À l’opposé, lorsque les infirmières interviennent dans une entreprise sans PSSE, les représentations de leur pratique dans le cadre du PHN varient davantage de l’une à l’autre car les infirmières ont des représentations différentes du meilleur moment pour intervenir dans le cadre du PHN.

Certaines infirmières veulent intervenir rapidement, notamment, pour vérifier l’état de santé des travailleurs surexposés. Ceci témoigne de l’importance accordée au rôle de clinicienne pour certaines participantes. Alors que d’autres affirment qu’une situation hors normes chimique relève davantage de l’inspecteur de la CSST (pouvoir coercitif) et des techniciens en hygiène du travail (évaluation environnementale de l’exposition des travailleurs). Plusieurs infirmières rapportent par exemple, qu’en présence d’un employeur réticent, lequel tarde à apporter les correctifs nécessaires dans son entreprise pour assurer la protection de la santé des travailleurs, il fera davantage l’objet de suivis rigoureux de la part de l’inspecteur de la CSST, notamment, par l’application de mesures coercitives (émission d’avis de dérogation, arrêt du procédé générant une situation hors normes, etc.). Aussi, les spécialistes en hygiène industrielle de l’équipe SAT (hygiénistes et techniciens), par leur formation, leurs connaissances et leur expertise dans la réduction à la source des risques chimiques (substitution, ventilation à la source, etc.) sont mieux disposés pour offrir leur soutien à l’employeur dans ce contexte (risque chimique). Pour certaines, il est nécessaire d’intervenir rapidement dès la découverte d’une situation hors normes en entreprise, parce qu’il n’y a pas de PSSE et parce que s’il y a dépassement de normes environnementales, il y a nécessairement dépassement du seuil d’intervention médicale (SIM) :

« J’essayais de faire valoir qu’il aurait fallu qu’on ajoute un petit carré [dans l’algorithme du PHN] qui dise, si on a une déclaration hors normes, il faut faire la surveillance médicale en même temps [que les activités visant à corriger le hors normes au niveau environnemental]. Cela [la surveillance médicale] aurait dû se retrouver tout de suite après ça [la surveillance environnementale]. Pourquoi? Pour aller sensibiliser les travailleurs, faire des sessions d’info et de la surveillance médicale tout de suite ». B172

Alors que pour d’autres, leurs représentations du PHN les amène à penser que le PHN propose presqu’exclusivement des activités réservées aux médecins, aux techniciens en hygiène ou encore aux inspecteurs de la CSST :

«Quand la DSP a implanté le PHN, cela [le PHN] a toujours visé plus le chimique [les activités de suveillance et de contrôle environnementaux]. Cela a toujours visé les techniciens en hygiène du travail.
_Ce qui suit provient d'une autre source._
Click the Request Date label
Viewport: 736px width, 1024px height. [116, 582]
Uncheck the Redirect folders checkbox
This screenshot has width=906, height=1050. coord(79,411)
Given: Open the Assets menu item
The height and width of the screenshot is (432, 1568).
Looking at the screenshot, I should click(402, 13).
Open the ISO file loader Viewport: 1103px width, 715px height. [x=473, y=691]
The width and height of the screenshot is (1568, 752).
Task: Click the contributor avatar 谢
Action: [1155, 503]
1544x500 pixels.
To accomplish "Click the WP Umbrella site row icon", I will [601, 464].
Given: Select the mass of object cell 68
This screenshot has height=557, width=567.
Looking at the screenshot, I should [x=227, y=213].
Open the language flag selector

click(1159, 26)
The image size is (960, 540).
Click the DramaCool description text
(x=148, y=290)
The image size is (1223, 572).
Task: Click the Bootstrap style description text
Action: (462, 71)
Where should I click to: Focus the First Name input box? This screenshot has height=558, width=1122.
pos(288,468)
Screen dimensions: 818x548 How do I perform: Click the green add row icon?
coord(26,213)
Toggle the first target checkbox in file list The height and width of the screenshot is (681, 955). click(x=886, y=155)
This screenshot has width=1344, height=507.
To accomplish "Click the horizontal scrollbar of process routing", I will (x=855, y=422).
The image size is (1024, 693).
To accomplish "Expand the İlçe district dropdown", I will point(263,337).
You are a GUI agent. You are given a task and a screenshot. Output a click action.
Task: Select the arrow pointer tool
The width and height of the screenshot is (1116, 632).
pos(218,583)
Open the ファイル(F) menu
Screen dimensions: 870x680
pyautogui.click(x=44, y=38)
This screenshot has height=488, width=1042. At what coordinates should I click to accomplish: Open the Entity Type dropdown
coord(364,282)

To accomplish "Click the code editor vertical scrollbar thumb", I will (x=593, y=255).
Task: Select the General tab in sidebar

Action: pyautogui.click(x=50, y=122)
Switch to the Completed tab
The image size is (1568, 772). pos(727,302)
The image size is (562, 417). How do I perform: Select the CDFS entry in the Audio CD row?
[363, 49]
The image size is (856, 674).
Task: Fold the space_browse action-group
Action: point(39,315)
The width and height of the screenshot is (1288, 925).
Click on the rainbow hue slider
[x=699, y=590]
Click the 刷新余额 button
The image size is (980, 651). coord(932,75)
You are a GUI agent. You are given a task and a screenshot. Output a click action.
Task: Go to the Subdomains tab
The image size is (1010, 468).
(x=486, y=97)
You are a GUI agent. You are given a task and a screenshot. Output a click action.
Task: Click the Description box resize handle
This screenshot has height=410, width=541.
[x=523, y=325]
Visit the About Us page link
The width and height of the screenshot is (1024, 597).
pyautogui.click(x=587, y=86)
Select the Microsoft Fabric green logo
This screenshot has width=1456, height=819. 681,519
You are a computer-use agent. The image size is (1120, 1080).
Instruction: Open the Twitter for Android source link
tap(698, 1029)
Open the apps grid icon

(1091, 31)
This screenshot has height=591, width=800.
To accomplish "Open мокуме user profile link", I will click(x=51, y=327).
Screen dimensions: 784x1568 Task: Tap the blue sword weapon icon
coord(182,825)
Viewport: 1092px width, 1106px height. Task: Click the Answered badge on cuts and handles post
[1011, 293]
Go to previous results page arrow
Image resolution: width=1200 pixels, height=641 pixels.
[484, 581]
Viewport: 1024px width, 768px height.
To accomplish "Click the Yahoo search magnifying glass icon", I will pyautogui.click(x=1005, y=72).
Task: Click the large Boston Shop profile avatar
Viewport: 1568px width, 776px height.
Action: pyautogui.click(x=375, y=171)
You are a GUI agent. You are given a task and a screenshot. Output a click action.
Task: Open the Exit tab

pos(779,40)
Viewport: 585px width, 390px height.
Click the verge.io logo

C’est toujours comme ça. C’est chimique, c’est technicien ». B1164

« Je trouve que ce projet [le PHN], c’est le travail de l’inspecteur [de la CSST] ». B232

« Je trouve que [le PHN] c’est une affaire de techniciens, de mesures [environnementales] de ci et de ça. Ils [les concepteurs du PHN] n’ont pas défini quel était le rôle de l’infirmière. Ils [les concepteurs du PHN] ont défini que lorsqu’il y a un hors normes, la première chose [à faire] est d’envoyer une lettre. La deuxième chose, que l’on [l’équipe SAT] doit faire c’est telle affaire. Il n’y a rien dans ce programme qui parle du médical, de l’infirmière ». D2457

« Nous ne nous sommes pas impliquées car les activités du PHN avaient rapport aux [contaminants] chimiques ». C1149

« C’est un projet qui a débuté en hygiène, qui est mis sur pieds par l’hygiène et pour l’hygiène dans le fond. Le nom de l’infirmière n’apparaît pas dans l’arbre décisionnel, dans la démarche ». A2733

Ces propos démontrent la résistance que certaines infirmières manifestent face au PHN. Jusqu’ici, l’affectation et l’encadrement professionnel des infirmières influencent leurs représentations du PHN et sa mise en oeuvre. L’analyse des représentations des infirmières, quant au PHN et à leur pratique dans ce dernier, laisse entrevoir que le partage des rôles et des fonctions au sein des équipes SAT, découlant de l’organisation du travail est déterminant dans l’interprétation qu’elles font de leur pratique dans le cadre du PHN.